What is required: After finding the line containing "The width and height of the screenshot is (980, 1225)." below, please output that line and each following one through the line containing "Click Address column", exactly as written.

[Extracted data entries]
:::

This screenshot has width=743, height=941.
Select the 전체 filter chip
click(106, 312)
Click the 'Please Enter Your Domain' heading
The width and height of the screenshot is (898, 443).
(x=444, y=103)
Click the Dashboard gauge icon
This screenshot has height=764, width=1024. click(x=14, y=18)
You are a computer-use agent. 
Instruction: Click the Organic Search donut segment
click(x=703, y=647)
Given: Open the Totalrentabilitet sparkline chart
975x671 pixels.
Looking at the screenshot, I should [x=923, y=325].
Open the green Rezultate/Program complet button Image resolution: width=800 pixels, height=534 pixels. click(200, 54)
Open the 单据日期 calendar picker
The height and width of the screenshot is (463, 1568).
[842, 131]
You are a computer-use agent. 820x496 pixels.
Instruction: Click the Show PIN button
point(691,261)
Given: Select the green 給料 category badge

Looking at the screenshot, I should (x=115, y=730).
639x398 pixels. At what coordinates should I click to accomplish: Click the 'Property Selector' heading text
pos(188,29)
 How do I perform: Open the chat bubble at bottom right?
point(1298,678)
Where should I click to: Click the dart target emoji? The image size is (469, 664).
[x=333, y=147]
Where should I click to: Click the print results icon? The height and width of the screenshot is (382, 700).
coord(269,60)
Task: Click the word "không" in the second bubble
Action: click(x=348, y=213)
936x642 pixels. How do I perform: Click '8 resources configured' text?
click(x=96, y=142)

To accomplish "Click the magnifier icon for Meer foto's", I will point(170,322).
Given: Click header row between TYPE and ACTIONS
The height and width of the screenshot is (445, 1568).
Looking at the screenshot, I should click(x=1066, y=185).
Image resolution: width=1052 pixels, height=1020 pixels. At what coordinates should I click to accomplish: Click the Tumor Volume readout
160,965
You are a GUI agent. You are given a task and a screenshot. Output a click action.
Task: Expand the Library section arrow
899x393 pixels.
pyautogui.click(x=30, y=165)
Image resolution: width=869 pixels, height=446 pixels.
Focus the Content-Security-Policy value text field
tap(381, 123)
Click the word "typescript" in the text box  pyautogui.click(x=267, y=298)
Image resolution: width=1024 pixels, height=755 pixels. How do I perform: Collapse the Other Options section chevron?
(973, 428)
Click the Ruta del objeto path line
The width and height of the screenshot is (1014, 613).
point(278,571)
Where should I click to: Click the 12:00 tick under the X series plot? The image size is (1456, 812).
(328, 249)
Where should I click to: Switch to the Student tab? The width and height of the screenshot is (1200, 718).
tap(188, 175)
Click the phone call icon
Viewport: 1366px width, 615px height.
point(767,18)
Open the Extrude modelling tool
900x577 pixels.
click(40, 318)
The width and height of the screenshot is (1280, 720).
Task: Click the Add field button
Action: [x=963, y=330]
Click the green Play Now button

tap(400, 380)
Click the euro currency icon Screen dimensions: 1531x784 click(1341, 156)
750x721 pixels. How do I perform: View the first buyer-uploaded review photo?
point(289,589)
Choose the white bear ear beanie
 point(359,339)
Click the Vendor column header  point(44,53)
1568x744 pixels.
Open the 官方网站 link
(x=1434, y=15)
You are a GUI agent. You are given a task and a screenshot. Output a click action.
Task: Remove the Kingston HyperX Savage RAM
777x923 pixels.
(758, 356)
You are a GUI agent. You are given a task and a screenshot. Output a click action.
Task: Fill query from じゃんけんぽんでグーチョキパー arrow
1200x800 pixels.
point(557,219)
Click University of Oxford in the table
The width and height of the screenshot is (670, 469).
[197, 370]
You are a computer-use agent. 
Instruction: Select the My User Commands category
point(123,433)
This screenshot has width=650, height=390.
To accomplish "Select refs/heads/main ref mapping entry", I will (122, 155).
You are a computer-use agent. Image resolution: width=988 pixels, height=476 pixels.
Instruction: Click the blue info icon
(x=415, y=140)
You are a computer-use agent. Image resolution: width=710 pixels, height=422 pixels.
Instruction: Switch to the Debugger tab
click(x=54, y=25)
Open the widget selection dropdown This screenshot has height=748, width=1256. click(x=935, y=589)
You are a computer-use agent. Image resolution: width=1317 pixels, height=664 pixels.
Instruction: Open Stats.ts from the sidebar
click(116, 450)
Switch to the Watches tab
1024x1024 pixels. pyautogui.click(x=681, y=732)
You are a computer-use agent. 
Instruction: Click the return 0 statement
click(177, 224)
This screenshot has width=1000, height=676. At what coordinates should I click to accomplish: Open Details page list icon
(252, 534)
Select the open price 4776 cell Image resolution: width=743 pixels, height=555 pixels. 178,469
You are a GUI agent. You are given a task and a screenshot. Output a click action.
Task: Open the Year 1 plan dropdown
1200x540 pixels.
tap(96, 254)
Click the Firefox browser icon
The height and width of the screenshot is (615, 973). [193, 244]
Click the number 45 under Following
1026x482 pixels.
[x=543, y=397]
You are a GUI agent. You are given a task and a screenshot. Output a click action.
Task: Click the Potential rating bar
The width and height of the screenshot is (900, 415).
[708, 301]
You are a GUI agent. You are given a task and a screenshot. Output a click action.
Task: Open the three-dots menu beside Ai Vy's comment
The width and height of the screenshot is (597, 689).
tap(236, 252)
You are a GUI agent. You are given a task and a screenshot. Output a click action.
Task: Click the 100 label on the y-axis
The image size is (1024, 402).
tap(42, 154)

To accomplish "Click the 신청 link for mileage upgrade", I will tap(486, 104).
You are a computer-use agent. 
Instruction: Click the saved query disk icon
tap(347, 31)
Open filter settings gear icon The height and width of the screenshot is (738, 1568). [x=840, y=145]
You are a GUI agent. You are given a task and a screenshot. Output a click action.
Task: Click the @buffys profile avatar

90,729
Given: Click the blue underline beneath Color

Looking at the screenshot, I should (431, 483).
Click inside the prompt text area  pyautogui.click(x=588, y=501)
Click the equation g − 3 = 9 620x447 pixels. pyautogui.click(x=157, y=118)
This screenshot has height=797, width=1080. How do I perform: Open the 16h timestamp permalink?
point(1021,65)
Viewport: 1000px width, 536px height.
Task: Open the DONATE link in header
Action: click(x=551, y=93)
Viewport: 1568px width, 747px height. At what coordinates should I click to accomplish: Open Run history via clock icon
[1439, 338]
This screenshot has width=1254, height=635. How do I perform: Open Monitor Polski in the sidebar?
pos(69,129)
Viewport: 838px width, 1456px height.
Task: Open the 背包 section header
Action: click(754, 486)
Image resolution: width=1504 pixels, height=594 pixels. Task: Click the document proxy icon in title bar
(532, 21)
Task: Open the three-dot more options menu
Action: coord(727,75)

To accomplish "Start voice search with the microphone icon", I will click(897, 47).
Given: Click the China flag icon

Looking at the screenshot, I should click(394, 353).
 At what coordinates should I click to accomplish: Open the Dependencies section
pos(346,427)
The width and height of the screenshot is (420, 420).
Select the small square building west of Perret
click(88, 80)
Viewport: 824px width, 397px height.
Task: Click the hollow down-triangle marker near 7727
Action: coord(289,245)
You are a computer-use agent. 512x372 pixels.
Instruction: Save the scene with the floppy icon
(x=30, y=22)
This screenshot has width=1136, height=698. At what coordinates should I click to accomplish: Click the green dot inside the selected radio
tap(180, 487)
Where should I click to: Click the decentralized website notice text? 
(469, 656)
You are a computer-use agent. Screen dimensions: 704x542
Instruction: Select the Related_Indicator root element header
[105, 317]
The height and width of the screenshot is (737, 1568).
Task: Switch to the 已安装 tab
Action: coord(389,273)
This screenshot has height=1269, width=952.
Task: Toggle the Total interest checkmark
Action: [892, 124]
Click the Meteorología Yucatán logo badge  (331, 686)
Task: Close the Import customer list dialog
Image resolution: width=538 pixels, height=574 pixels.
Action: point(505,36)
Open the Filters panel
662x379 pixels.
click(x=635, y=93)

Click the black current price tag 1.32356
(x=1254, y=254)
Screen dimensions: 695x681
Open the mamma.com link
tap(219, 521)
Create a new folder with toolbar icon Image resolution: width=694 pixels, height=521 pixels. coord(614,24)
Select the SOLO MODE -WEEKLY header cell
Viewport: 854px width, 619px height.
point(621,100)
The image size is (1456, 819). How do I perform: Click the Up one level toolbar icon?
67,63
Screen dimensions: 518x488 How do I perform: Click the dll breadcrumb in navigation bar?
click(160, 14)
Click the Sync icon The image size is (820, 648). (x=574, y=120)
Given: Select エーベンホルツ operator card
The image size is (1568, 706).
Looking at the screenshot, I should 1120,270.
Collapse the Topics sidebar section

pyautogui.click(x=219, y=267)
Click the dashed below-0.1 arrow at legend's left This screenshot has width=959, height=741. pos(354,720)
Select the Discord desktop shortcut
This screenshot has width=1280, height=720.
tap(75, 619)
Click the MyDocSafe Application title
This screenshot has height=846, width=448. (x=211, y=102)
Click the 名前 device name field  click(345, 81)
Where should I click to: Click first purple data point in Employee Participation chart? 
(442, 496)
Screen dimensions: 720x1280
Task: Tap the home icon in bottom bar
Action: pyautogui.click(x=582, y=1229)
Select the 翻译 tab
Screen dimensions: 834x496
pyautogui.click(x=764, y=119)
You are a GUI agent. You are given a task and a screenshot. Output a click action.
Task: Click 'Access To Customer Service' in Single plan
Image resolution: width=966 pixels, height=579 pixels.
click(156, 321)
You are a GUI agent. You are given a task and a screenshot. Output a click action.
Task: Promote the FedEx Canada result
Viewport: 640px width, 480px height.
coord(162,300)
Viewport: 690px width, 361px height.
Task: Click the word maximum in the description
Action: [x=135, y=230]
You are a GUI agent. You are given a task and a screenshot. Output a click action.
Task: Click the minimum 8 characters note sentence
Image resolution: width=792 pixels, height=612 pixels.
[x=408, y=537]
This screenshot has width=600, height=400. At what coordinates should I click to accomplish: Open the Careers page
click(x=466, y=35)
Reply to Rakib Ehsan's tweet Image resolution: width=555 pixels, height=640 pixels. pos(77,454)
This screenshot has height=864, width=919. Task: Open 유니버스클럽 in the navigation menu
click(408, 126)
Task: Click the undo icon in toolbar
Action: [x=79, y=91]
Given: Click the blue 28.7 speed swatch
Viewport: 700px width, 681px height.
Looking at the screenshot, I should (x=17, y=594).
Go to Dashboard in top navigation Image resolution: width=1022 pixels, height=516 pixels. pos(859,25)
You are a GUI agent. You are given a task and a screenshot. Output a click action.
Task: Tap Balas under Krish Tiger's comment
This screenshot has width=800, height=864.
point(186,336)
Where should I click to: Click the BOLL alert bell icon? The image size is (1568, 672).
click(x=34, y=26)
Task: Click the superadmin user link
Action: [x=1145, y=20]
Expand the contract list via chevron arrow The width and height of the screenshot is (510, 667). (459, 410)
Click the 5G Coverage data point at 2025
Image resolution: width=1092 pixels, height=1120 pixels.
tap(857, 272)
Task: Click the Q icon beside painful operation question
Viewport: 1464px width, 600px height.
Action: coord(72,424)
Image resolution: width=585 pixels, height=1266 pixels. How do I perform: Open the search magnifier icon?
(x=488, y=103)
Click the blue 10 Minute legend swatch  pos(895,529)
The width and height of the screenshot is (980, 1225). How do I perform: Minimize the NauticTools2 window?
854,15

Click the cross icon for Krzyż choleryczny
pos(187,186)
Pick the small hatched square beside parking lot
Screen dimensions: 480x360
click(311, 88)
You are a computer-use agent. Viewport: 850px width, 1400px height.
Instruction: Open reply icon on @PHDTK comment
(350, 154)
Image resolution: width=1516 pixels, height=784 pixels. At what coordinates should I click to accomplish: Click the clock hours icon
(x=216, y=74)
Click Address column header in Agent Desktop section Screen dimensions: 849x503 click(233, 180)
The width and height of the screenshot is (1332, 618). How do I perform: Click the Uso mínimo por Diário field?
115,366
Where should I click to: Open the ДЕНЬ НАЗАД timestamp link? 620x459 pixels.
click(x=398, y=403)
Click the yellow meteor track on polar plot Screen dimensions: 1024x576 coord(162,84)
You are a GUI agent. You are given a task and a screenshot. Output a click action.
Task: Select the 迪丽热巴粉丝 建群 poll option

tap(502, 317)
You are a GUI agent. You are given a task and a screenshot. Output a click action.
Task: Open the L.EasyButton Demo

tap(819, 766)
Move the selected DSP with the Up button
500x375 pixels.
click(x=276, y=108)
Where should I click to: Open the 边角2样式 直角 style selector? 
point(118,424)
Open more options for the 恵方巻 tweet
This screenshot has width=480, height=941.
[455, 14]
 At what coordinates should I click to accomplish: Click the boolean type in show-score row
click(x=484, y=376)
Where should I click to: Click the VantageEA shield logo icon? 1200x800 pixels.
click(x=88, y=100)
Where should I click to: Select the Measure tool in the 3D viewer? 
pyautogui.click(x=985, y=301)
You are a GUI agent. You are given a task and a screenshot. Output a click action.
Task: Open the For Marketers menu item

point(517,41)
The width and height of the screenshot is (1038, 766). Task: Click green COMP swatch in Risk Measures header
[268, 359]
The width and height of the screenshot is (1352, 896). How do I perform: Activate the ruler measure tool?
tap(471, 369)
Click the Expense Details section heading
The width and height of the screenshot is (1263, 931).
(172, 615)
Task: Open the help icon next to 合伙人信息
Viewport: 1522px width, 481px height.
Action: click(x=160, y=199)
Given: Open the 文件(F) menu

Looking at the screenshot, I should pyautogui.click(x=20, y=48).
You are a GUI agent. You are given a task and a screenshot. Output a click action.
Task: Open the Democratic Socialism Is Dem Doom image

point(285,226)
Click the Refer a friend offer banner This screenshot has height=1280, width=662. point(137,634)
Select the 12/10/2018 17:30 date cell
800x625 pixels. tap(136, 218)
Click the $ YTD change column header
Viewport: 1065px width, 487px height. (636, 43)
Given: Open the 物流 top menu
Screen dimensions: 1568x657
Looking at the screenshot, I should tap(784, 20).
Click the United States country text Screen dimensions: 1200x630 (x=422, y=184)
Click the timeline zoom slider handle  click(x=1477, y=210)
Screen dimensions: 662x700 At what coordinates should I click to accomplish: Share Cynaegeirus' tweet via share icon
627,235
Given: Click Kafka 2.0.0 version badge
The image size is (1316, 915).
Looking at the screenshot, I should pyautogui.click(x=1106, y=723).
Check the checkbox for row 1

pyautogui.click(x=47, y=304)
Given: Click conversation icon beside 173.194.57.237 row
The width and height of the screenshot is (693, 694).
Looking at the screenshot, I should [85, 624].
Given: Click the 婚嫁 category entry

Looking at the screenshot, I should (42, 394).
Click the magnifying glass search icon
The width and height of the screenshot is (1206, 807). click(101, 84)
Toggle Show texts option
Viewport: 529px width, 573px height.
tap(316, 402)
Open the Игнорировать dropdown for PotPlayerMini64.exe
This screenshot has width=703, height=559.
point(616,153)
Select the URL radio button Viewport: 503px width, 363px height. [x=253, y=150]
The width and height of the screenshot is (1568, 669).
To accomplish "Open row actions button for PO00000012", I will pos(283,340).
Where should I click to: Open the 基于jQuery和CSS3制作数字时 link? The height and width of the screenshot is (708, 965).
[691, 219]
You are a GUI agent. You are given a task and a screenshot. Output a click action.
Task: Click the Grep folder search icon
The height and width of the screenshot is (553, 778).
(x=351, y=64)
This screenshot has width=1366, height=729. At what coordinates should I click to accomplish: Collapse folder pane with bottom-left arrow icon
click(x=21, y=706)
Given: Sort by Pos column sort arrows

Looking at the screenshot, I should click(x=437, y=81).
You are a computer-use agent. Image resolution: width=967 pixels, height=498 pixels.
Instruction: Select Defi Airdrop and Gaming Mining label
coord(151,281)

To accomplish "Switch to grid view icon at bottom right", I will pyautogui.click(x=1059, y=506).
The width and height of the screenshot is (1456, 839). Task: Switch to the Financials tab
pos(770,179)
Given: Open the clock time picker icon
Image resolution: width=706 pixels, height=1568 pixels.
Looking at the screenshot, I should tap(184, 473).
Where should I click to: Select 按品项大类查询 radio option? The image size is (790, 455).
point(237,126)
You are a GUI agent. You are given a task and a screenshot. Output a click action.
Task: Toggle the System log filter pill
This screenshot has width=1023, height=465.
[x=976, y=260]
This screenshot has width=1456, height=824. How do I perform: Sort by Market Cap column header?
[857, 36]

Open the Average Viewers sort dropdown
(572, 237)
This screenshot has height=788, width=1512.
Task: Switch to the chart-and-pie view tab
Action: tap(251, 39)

:::

Answer to this task:
The width and height of the screenshot is (980, 1225). How do I perform: Minimize the NauticTools2 window?
854,15

Click the cross icon for Krzyż choleryczny
pos(187,186)
Pick the small hatched square beside parking lot
Screen dimensions: 480x360
click(311, 88)
You are a computer-use agent. Viewport: 850px width, 1400px height.
Instruction: Open reply icon on @PHDTK comment
(350, 154)
Image resolution: width=1516 pixels, height=784 pixels. At what coordinates should I click to accomplish: Click the clock hours icon
(x=216, y=74)
Click Address column header in Agent Desktop section Screen dimensions: 849x503 click(233, 180)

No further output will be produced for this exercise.